--- RECORDS ---

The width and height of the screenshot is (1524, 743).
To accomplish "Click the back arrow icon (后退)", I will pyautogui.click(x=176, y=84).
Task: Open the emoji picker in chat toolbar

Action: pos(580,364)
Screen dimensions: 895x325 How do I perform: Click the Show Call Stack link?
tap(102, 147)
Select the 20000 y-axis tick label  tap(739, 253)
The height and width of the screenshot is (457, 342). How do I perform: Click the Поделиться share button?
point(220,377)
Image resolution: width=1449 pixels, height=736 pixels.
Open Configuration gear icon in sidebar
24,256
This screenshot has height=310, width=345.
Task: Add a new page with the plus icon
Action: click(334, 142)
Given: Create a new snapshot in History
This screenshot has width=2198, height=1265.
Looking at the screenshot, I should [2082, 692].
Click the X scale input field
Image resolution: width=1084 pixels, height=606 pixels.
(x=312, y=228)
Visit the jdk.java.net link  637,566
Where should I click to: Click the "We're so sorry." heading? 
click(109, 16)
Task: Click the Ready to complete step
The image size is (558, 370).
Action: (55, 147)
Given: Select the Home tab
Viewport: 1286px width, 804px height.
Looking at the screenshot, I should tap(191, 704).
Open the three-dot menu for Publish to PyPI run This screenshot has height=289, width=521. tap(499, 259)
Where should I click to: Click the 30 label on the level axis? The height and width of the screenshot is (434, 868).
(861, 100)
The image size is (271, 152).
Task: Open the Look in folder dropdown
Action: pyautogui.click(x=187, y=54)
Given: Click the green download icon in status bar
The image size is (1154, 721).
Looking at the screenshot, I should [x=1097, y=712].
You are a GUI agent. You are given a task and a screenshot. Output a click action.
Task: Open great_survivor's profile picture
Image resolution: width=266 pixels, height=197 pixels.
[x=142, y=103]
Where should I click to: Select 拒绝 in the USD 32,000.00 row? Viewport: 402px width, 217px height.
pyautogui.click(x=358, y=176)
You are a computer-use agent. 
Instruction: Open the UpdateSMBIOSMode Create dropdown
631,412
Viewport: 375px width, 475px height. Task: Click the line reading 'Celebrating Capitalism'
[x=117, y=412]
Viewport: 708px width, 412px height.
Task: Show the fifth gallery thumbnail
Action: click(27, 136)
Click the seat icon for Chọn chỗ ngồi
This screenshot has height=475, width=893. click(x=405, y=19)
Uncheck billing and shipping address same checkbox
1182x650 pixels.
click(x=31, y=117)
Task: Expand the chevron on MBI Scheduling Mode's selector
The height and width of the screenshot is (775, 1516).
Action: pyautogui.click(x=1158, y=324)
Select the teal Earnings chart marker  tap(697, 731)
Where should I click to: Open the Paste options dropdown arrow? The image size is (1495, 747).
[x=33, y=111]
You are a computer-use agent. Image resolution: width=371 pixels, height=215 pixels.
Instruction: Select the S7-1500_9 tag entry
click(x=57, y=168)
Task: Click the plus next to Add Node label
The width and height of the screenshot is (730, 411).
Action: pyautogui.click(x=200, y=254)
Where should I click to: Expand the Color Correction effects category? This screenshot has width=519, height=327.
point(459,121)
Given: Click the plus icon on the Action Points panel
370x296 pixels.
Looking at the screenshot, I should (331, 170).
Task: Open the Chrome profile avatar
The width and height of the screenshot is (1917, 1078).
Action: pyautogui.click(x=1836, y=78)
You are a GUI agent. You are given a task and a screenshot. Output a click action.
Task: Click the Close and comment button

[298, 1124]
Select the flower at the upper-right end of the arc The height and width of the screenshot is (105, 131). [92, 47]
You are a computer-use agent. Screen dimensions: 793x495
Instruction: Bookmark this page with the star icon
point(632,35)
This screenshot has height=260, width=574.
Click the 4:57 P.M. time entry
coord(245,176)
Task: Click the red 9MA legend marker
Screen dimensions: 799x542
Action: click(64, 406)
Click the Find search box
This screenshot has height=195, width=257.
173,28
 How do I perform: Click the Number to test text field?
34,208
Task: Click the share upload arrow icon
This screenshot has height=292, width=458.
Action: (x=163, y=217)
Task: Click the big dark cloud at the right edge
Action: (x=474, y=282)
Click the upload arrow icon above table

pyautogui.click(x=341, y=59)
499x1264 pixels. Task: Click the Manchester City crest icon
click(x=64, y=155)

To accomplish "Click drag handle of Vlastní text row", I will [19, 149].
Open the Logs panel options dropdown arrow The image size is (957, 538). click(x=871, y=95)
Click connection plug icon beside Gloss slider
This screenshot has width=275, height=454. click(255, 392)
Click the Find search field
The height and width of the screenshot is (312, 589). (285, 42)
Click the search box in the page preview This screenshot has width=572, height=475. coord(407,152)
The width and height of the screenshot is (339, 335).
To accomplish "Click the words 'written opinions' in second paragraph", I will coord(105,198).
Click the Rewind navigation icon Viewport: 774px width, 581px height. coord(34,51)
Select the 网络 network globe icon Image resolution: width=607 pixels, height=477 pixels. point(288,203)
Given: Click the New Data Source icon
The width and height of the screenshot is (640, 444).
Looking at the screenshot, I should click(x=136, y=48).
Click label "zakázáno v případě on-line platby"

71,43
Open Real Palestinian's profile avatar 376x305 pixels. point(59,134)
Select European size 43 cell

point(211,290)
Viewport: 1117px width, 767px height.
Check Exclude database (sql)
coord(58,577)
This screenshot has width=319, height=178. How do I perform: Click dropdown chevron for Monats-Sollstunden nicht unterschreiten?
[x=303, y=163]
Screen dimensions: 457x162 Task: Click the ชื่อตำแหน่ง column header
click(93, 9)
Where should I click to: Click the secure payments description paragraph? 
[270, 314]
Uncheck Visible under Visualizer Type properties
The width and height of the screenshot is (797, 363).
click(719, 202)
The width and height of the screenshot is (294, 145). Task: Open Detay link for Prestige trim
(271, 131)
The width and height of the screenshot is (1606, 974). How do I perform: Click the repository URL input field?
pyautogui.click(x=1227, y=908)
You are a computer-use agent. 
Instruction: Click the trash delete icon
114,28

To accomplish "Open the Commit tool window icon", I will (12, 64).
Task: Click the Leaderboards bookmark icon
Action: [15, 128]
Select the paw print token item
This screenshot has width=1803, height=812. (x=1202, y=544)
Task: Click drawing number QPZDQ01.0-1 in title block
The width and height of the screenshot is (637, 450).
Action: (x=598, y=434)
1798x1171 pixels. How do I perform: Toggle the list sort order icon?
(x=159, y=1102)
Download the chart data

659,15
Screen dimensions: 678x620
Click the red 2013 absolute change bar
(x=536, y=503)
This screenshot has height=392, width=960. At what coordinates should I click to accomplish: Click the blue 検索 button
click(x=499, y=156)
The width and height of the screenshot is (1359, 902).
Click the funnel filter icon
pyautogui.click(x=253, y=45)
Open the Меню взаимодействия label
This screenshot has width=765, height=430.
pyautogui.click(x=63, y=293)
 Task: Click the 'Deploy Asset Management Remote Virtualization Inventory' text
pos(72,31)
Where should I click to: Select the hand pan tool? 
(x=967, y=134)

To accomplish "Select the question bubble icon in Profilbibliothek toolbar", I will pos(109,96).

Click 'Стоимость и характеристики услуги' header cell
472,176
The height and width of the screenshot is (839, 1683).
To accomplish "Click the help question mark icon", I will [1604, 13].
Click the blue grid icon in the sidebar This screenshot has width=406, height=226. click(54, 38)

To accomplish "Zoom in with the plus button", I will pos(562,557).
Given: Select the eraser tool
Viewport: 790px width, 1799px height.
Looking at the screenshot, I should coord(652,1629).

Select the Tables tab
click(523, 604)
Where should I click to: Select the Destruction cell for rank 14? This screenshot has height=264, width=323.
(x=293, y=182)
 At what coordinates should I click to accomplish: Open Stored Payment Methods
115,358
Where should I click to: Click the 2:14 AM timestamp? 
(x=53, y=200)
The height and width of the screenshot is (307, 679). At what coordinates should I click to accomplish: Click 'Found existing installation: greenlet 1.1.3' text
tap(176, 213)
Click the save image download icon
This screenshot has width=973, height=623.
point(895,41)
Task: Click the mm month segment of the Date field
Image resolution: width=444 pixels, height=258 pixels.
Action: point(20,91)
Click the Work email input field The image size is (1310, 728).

---

Copy out the records from the line with "The width and height of the screenshot is (1606, 974)." to the line with "pyautogui.click(x=63, y=293)", inclusive, reproducing each line unchanged.

The width and height of the screenshot is (1606, 974). How do I perform: Click the repository URL input field?
pyautogui.click(x=1227, y=908)
You are a computer-use agent. 
Instruction: Click the trash delete icon
114,28

To accomplish "Open the Commit tool window icon", I will (12, 64).
Task: Click the Leaderboards bookmark icon
Action: [15, 128]
Select the paw print token item
This screenshot has width=1803, height=812. (x=1202, y=544)
Task: Click drawing number QPZDQ01.0-1 in title block
The width and height of the screenshot is (637, 450).
Action: (x=598, y=434)
1798x1171 pixels. How do I perform: Toggle the list sort order icon?
(x=159, y=1102)
Download the chart data

659,15
Screen dimensions: 678x620
Click the red 2013 absolute change bar
(x=536, y=503)
This screenshot has height=392, width=960. At what coordinates should I click to accomplish: Click the blue 検索 button
click(x=499, y=156)
The width and height of the screenshot is (1359, 902).
Click the funnel filter icon
pyautogui.click(x=253, y=45)
Open the Меню взаимодействия label
This screenshot has width=765, height=430.
pyautogui.click(x=63, y=293)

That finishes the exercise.